* START Text extract *
Sure. Why are corporations willing to take minority stakes and startups? You know, there’s, there’s plenty of critics that criticize investors taking small stakes. You know, Fred Wilson has written about how if you want the asset, buy it and get your ownership. So why would a corporation be willing to take, you know, very small positions in tech company?

Yeah, I mean, first of all, we have tremendous respect for Fred. He’s certainly one of the, you know, best venture capital investors of all time, actually, a lot of the more negative comments that Fred’s made on corporate venture over the years is really inspired us when we start touched down on on how to avoid those mistakes, how to do it the right way. So we really tried to listen to him, and I spoken to him about it in the past. But if we hear for Fred’s comments, if you want the asset, buy it, I think the challenge is not every corporation at that early stage knows that they want to buy the asset might be too premature to you know, to buy the company. So, you know, I think that the idea of what you know, let’s start as a partnership, it usually if the big corporations partnering, then you know, why not also make a minority investment and it creates it sort of cements the relationship creates more alignment of interest, you know, as we talked before, impactful both for the startup and the corporation. So it does give the corporation some optionality in terms of, you know, maybe in the future, they do want to buy the asset. And so, you know, having that earlier relationship could can be helpful. So Fred’s point is if you want the asset, buy it, but again, I think that the reason why this minority investment option exist is you know, that at those earlier stages, the corporation really doesn’t know yet.
* END Text extract *
* START The records *
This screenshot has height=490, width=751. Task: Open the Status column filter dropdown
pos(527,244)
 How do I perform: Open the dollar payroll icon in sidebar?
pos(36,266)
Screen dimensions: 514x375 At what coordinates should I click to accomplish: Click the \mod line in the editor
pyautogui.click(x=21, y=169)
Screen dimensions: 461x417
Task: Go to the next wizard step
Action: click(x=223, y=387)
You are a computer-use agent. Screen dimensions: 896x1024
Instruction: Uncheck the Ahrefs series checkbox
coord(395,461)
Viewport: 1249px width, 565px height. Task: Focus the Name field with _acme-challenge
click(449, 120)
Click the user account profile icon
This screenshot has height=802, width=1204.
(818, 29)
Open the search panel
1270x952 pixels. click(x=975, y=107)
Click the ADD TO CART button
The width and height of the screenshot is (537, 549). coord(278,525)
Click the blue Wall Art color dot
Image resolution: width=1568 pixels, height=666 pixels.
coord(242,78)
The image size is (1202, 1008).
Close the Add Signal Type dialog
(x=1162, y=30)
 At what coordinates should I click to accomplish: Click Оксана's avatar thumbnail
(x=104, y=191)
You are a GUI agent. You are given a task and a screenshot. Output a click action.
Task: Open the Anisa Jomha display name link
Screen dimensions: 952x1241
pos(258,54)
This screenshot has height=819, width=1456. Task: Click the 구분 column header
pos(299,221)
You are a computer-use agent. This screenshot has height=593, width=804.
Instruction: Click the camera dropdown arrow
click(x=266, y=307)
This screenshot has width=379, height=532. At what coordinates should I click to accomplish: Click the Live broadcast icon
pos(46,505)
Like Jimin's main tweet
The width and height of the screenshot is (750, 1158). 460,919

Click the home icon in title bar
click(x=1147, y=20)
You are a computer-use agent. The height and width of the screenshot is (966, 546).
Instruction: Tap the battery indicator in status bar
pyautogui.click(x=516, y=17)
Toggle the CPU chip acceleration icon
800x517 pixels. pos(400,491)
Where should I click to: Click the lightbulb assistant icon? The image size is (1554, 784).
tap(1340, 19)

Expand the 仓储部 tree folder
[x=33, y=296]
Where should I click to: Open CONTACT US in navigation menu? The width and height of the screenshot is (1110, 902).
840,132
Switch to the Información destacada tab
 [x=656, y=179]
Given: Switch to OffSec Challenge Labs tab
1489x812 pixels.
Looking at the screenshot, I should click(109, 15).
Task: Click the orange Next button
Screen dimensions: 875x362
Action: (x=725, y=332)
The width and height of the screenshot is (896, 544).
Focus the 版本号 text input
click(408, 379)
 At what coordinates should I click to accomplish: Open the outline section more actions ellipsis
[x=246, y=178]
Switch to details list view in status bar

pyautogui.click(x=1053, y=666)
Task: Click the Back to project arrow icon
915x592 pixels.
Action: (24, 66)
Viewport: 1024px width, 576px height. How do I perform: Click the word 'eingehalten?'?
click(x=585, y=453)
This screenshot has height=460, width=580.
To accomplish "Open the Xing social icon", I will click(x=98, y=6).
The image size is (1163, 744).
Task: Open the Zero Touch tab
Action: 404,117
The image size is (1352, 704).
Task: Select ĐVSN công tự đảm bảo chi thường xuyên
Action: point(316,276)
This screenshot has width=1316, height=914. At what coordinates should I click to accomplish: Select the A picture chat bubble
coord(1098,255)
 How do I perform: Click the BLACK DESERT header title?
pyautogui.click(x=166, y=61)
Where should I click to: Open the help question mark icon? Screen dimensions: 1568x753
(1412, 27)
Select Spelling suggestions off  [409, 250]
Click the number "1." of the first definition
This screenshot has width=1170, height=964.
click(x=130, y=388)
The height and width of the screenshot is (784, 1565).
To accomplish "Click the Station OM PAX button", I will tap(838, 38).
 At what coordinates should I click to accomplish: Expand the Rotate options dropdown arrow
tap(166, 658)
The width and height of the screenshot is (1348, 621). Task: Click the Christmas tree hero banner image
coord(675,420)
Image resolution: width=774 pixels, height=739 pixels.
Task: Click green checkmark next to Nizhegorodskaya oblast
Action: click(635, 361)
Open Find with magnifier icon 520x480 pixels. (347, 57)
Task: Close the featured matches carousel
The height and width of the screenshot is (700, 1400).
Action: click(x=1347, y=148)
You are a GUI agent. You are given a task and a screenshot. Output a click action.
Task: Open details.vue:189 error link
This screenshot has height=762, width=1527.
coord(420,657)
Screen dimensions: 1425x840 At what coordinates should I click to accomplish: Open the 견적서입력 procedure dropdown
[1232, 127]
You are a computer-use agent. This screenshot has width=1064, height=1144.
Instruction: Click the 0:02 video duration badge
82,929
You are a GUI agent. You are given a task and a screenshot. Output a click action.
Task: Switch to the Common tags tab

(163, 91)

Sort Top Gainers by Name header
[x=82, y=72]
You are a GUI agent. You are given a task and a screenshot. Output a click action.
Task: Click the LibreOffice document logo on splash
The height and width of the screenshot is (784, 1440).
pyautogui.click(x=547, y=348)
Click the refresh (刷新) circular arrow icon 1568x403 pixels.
* END The records *
> **Parts of the exercise**:
a: In the interview excerpt on corporate venture investing, what is Fred Wilson's stated advice to an investor who wants an asset?
b: Reproduce verbatim everything in the records from the line containing "You are a computer-use agent. The" down to the line containing "click(x=585, y=453)", including both of those lines.

> **Task-by-task results**:
a: If you want the asset, buy it and get your ownership.

b:
You are a computer-use agent. The height and width of the screenshot is (966, 546).
Instruction: Tap the battery indicator in status bar
pyautogui.click(x=516, y=17)
Toggle the CPU chip acceleration icon
800x517 pixels. pos(400,491)
Where should I click to: Click the lightbulb assistant icon? The image size is (1554, 784).
tap(1340, 19)

Expand the 仓储部 tree folder
[x=33, y=296]
Where should I click to: Open CONTACT US in navigation menu? The width and height of the screenshot is (1110, 902).
840,132
Switch to the Información destacada tab
 [x=656, y=179]
Given: Switch to OffSec Challenge Labs tab
1489x812 pixels.
Looking at the screenshot, I should click(109, 15).
Task: Click the orange Next button
Screen dimensions: 875x362
Action: (x=725, y=332)
The width and height of the screenshot is (896, 544).
Focus the 版本号 text input
click(408, 379)
 At what coordinates should I click to accomplish: Open the outline section more actions ellipsis
[x=246, y=178]
Switch to details list view in status bar

pyautogui.click(x=1053, y=666)
Task: Click the Back to project arrow icon
915x592 pixels.
Action: (24, 66)
Viewport: 1024px width, 576px height. How do I perform: Click the word 'eingehalten?'?
click(x=585, y=453)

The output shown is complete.